The following command line was used to stream the Kepler Exoplanet 4 data file into baudline:
cat 2010-01-22-kepler-exo4-1420mhz.dat | baudline -session setiquest -stdin -format s8 -channels 2 -quadrature -flipcomplex -samplerate 8738133 -fftsize 65536 -pause -utc 0
Full 8.738 MHz view
The Kelper Exo4 file was streamed into baudline's standard input. A 65536 point FFT was used for a bin resolution of 266.667 Hz / bin. The Welch window was used for a little more signal extraction SNR. The Histogram window shows a nice Gaussian noise shape with even-odd holes for the 8-bit samples. Optimal anti-alias beam slices were used to smooth the spectrogram and the Color Aperture window was tweaked to maximize the color resolution. Only 50 seconds of the spectrogram are shown because the run was RAM limited. The red Average spectrum shows a hump and 6 strong tones.
From the spectrogram; the two strongest features are the stationary tone at -3874 kHz and the spectral hump at 1000 kHz. Looking at the red Average plot shows several more sharp tones. Here is a list of the potentially interesting targets, add 1419.4464 MHz base frequency:
- -3868800 Hz - very strong - stationary
- -3470933 Hz - strong - random walk - drift
- -2713067 Hz - weak - wild random walk - drift
- -1482667 Hz - strong - wild random walk - drift
- +586133 Hz - strong - drift - extremely interesting - "friend"
- +977867 Hz in hump - weak - wild random walk - drift
- +900000 ... +1111000 Hz (hump) - hydrogen - see below
Hydrogen and Friend
Zooming the Average window into the frequency axis reveals this strong tone and spectral hump. Tone and hump, they make an interesting pair.
The spectral hump at +1 MHz is hydrogen. Interstellar hydrogen in space emits radio frequencies at 1.42 GHz, so with the base frequency offset the hump is centered at around 1.421 GHz. The strong tone to the left is just outside the "water hole" and because it requires a much more detailed analysis we will investigate it last.
-3868800 Hz
Decimating by 4096. Very strong stationary tone in the filter roll-off skirt. No drift. Not interesting.

______

GOAL OF THE EXERCISE:
Could you copy word for word the part of the Kepler signal analysis above that opens with the words containing "- +977867 Hz" and closes with "drift. Not interesting."?

______

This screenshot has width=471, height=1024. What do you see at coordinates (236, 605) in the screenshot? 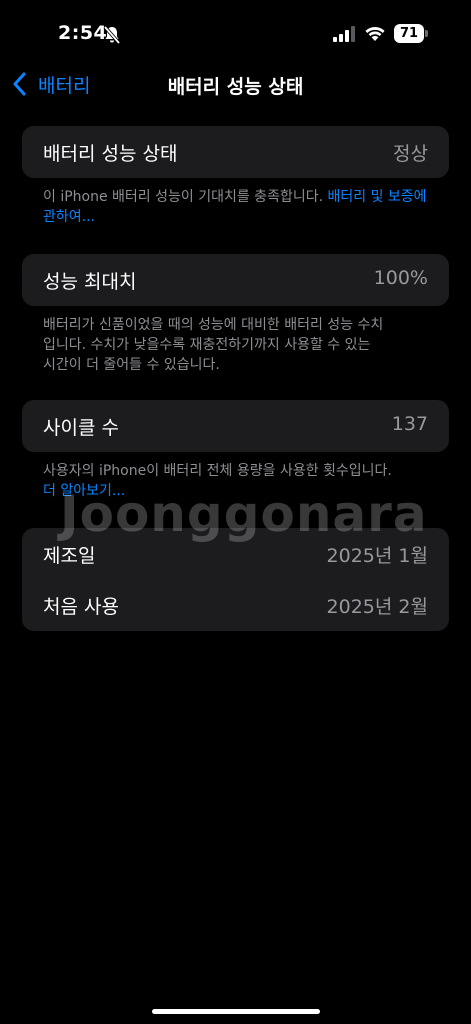
I see `first-use-row: 처음 사용 2025년 2월` at bounding box center [236, 605].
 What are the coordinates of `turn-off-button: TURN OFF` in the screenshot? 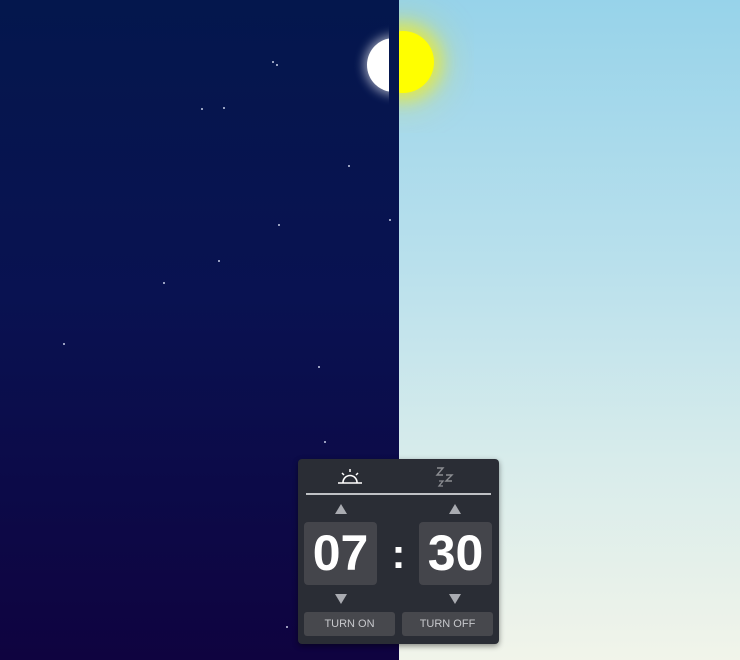 It's located at (448, 624).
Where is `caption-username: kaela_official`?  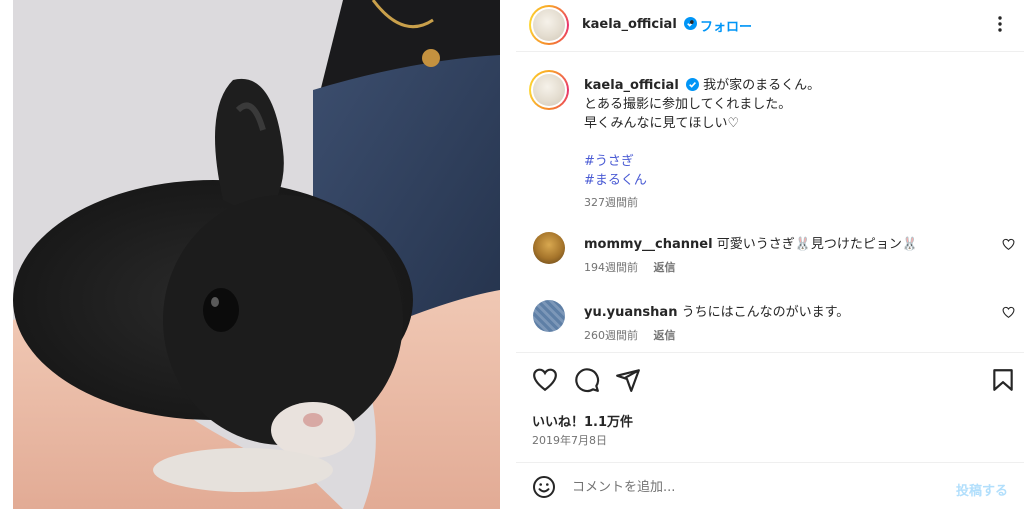
caption-username: kaela_official is located at coordinates (632, 86).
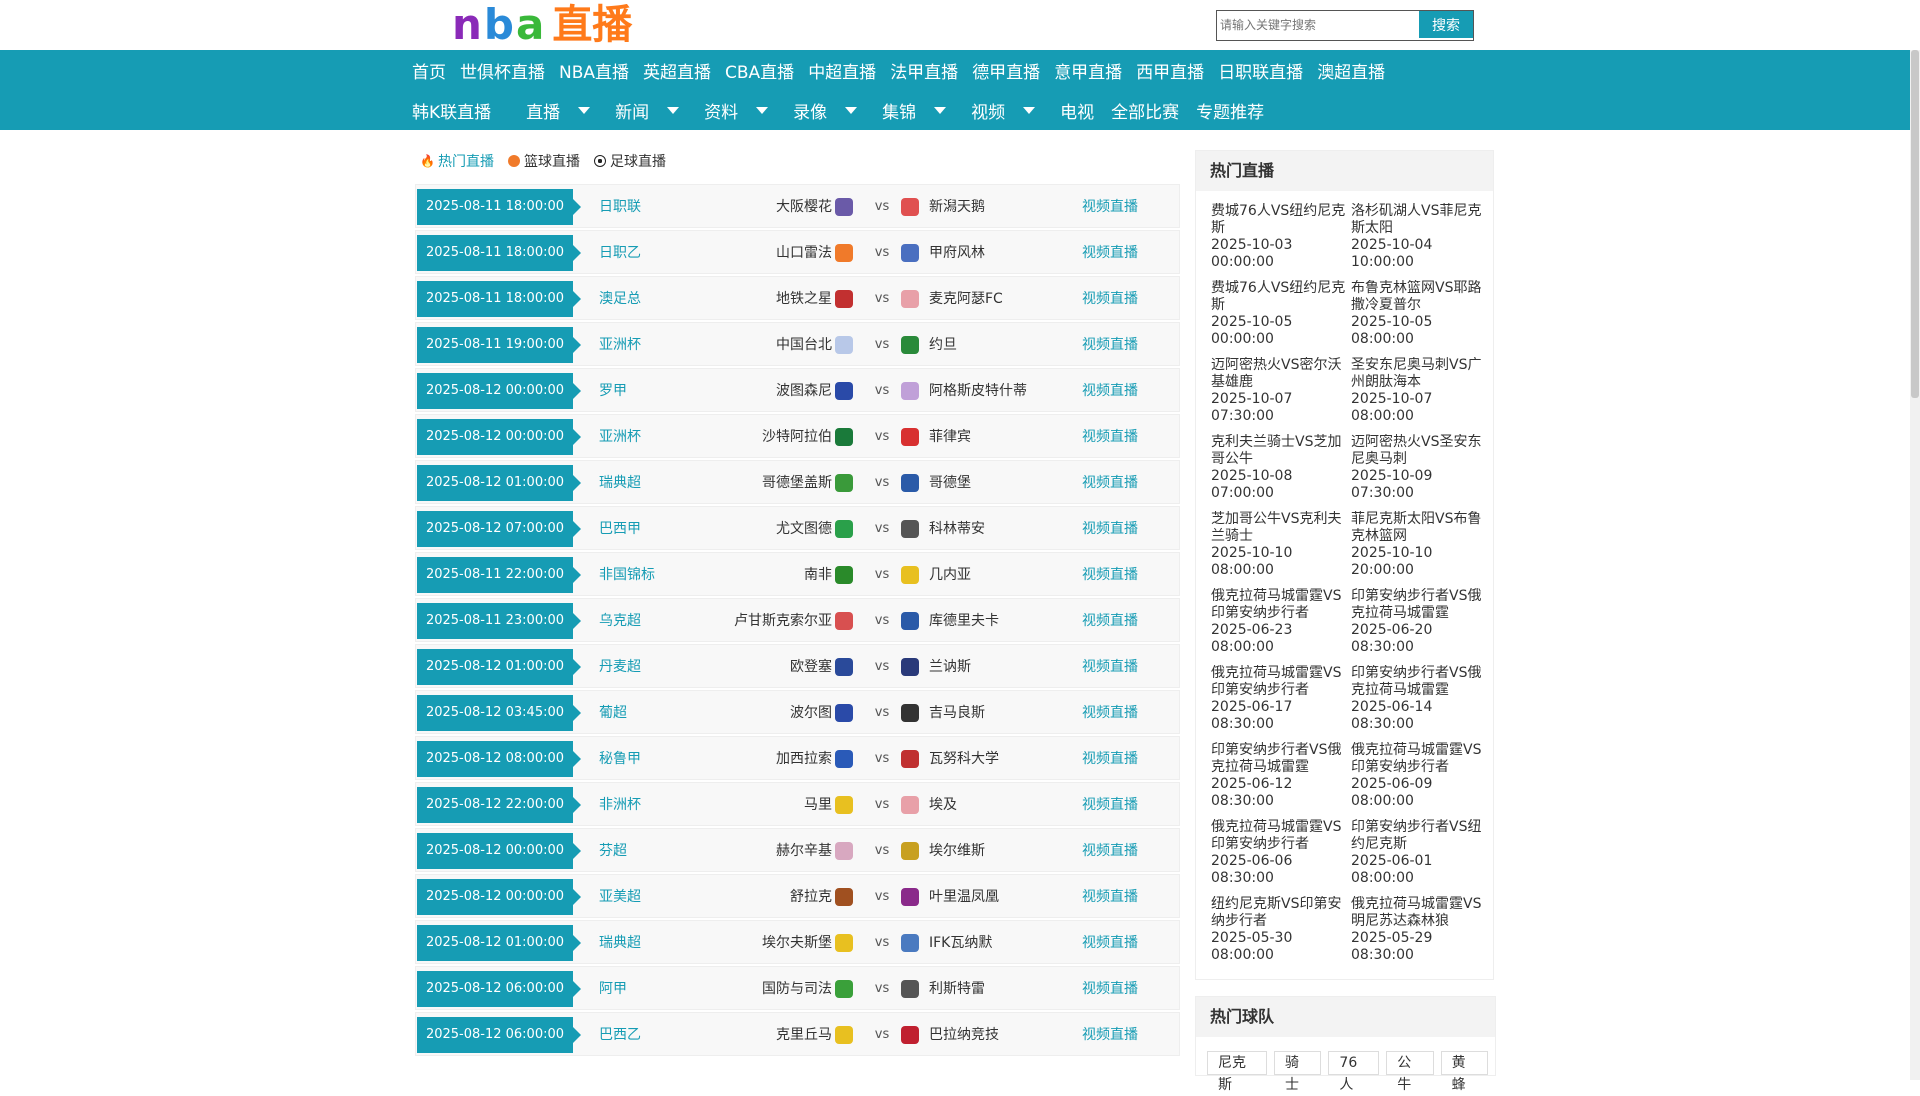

______

TASK RESPONSE:
- +977867 Hz in hump - weak - wild random walk - drift
- +900000 ... +1111000 Hz (hump) - hydrogen - see below
Hydrogen and Friend
Zooming the Average window into the frequency axis reveals this strong tone and spectral hump. Tone and hump, they make an interesting pair.
The spectral hump at +1 MHz is hydrogen. Interstellar hydrogen in space emits radio frequencies at 1.42 GHz, so with the base frequency offset the hump is centered at around 1.421 GHz. The strong tone to the left is just outside the "water hole" and because it requires a much more detailed analysis we will investigate it last.
-3868800 Hz
Decimating by 4096. Very strong stationary tone in the filter roll-off skirt. No drift. Not interesting.